From 1991 to 1993, 13 million U.S. workers were eliminated from their jobs by downsizing.
The Fortune 500 firms shed 4.4 million jobs between 1980 and 1993. During that same period their sales increased 1.4 times, assets increased 2.3 times and CEO compensation increased 6.1 times.
In 1974 CEO's were making 35 times as much as their employees; now they are making 185 times as much.
According to the Office of National Drug Control Policy, in 1988, the federal government spent $4.7 billion on the Drug War. The latest budget calls for $15.1 billion to be spent in 1997.
Between the administrations of Ronald Reagan and Bill Clinton, the U.S. Dept. of Justice's budget has swelled from $2.3 billion to $16 billion and the number of federal prosecutors has nearly doubled.
Convicted criminal defendants are often sentenced to provide community service rather than serve prison or jail time. According to one estimate, the California Transit Authority in Los Angeles and Ventura counties alone garner more than $30 million worth of free labor each year through the provision of "community service."
There were almost 3.8 million adult men and women on probation or parole in the U.S. at the end of 1995-- more than 3 million on probation and more than 700,000 on parole. The total number of adults in the U.S. under some form of correctional supervision (probation, parole, jails, prison) totaled more than 5.3 million, which was 2.8% of all U.S. adults in 1995.
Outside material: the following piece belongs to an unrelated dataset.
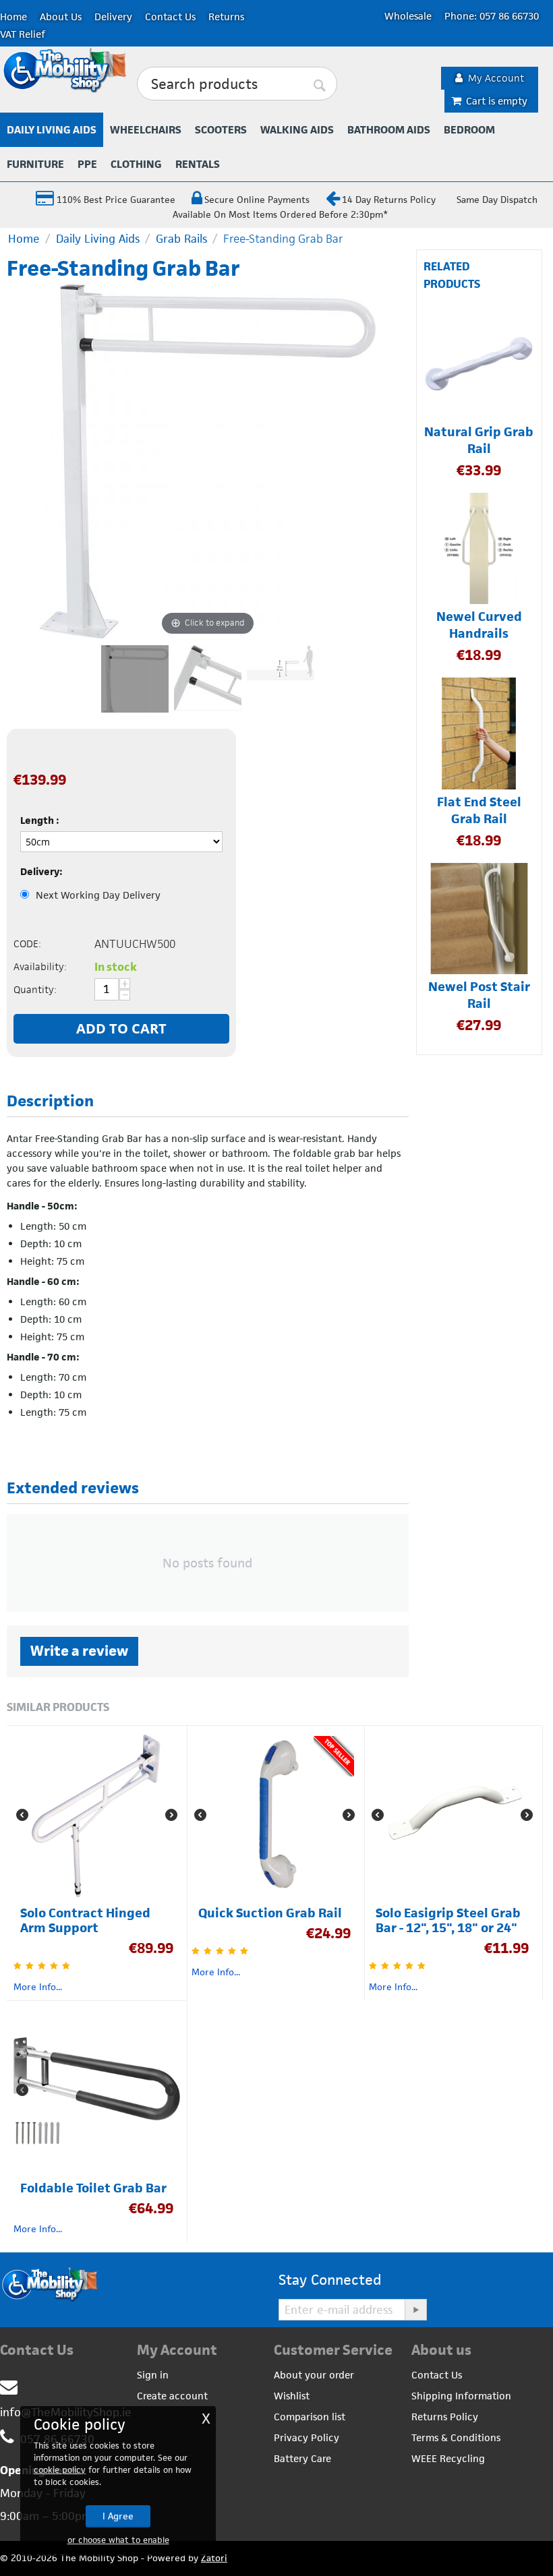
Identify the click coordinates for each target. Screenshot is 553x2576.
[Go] (415, 2310)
In 1994 the corporations listed on the New York Stock Exchange posted profits 14% higher than in 1993. In 1995 their profits were 37% higher than in 1994.
The stock prices of Fortune 500 companies increased by 35 percent in 1995. The aerospace industry recorded a 22 percent profit increase on a revenue increase of only 5 percent. The use of temporary workers (i.e. no job security, no regular hours and no benefits) increased 13 percent. Real (inflation adjusted) wages remained flat. By mid-1995, Unit Labor Costs showed a zero growth rate for the first four-quarter period in thirty years.
A Rand Corporation study cited a 12.4% increase from 1989 in the income gap between the top and bottom tenth of the U.S. population.
From 1990 to 1995, the Texas Department of Criminal Justice's annual operating budget increased from $700 million to $2.2 billion.